Daniel Little hat in seinem Blog anlässlich 90 Jahre Holodomor Reiseerinnerungen Arthur Koestler zusammengetragen, der 1932/33 die Sowjetunion und dort auch die Ukraine besuchte. Dort erlebte er den Beginn der großen Hungersnot:

„The train puffed slowly across the Ukrainian steppe. It stopped frequently. At every station there was a crowd of peasants in rags, offering ikons and linen in exchange against a loaf of bread. The women were lifting up their infants to the compartment windows — infants pitiful and terrifying with limbs like sticks, puffed bellies, big cadaverous heads lolling on thin necks. I had arrived, unsuspecting, at the peak of the famine of 1932-33 which had depopulated entire districts and claimed several million victims. Its ravages are now officially admitted, but at the time they were kept secret from the world. The scenes at the railway-stations all along our journey gave me an inkling of the disaster, but no understanding of its causes and extent.

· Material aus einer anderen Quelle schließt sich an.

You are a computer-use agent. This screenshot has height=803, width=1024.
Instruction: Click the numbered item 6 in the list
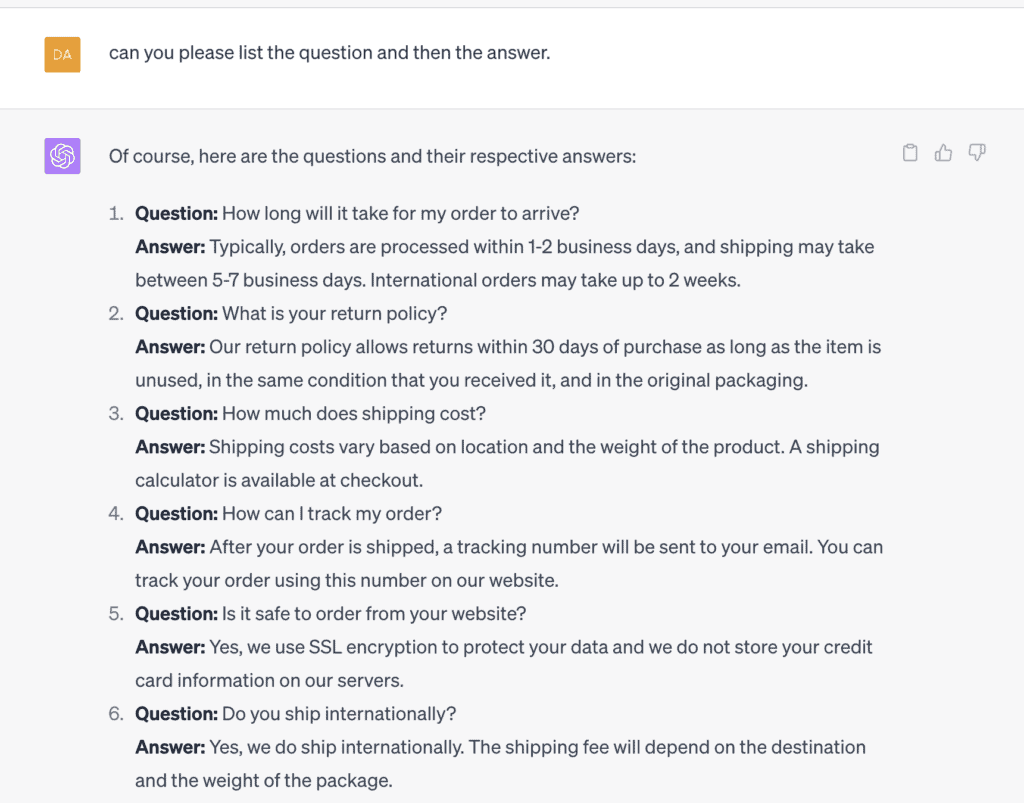click(115, 713)
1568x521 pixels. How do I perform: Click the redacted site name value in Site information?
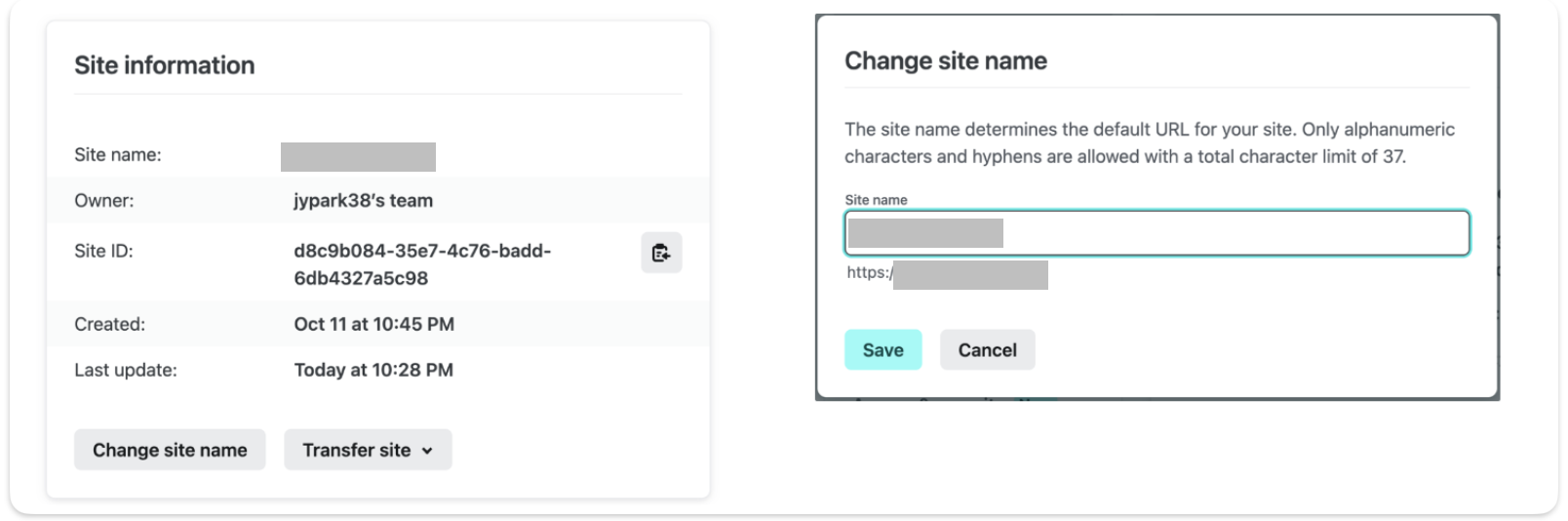[x=358, y=156]
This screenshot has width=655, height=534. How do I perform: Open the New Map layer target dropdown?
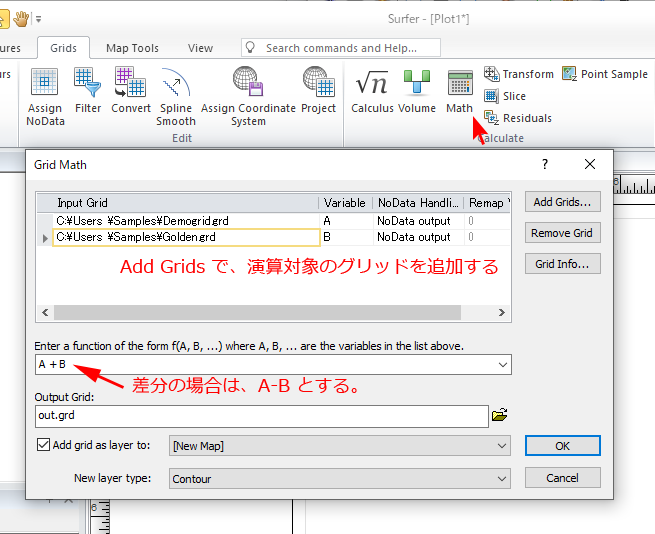point(502,445)
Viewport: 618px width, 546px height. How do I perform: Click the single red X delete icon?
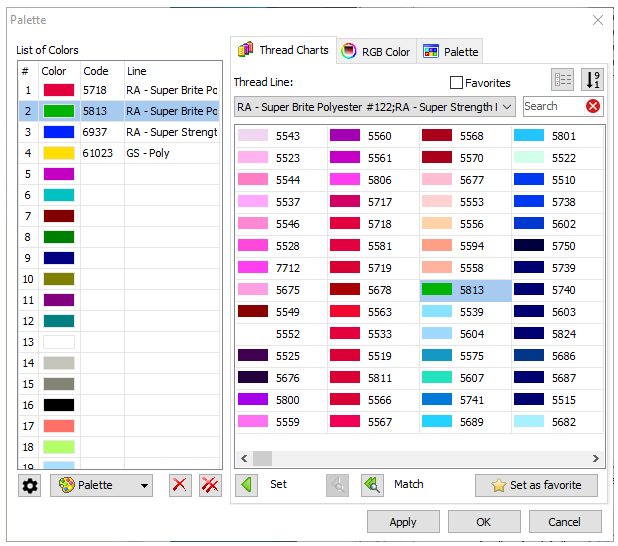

My Russian travelling companions took pains to explain to me that these wretched crowds were kulaks — rich peasants who had resisted the collectivisation of the land and whom it had therefore been necessary to evict from their farms.“

Arthur Koestler zu lesen, und damit auch seine Erfahrung der ideologischen Verblendung nachzuerleben, ist sicherlich immer eine gute Idee.